Reproduce exactly, leaving out pictures, each line from the one holding "Task: Click the Disponibilità column header" through the final line of the listing, and add nothing.

*The data*:
*** Block opens ***

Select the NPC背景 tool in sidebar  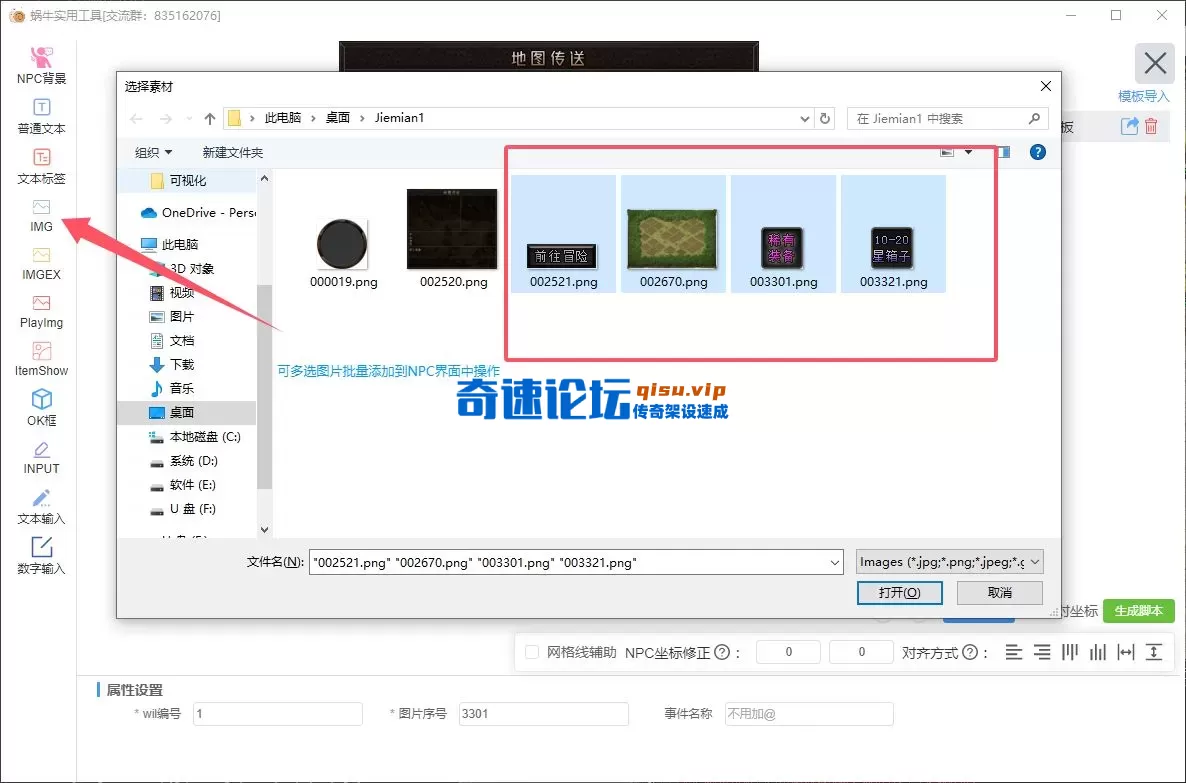[x=40, y=63]
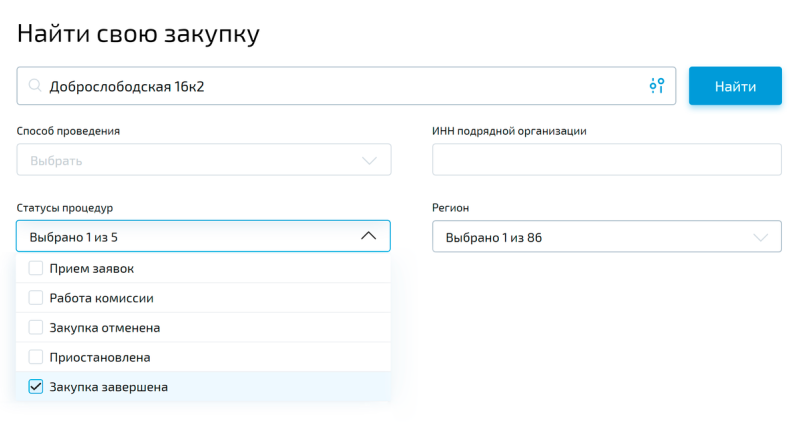
Task: Open the Регион dropdown Выбрано 1 из 86
Action: point(607,236)

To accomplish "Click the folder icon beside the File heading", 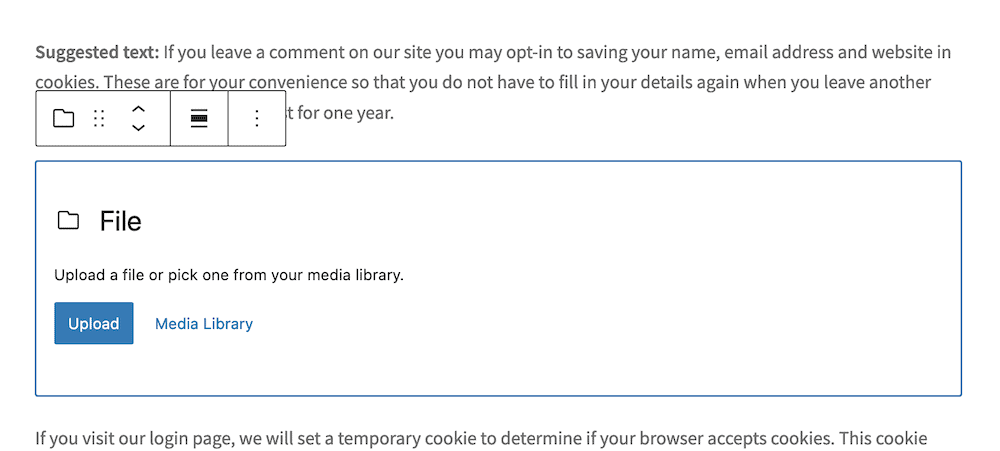I will coord(68,221).
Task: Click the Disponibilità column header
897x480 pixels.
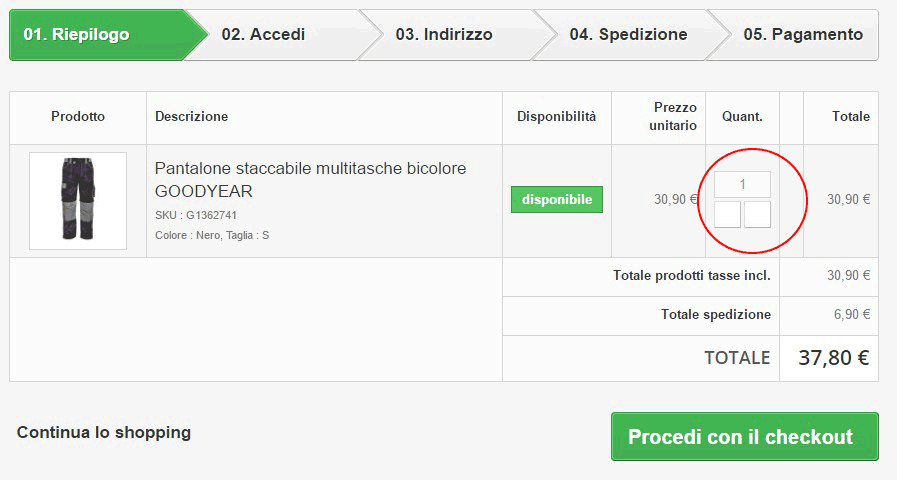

*** Block closes ***

*Answer to this problem*:
Task: Click the Disponibilità column header
897x480 pixels.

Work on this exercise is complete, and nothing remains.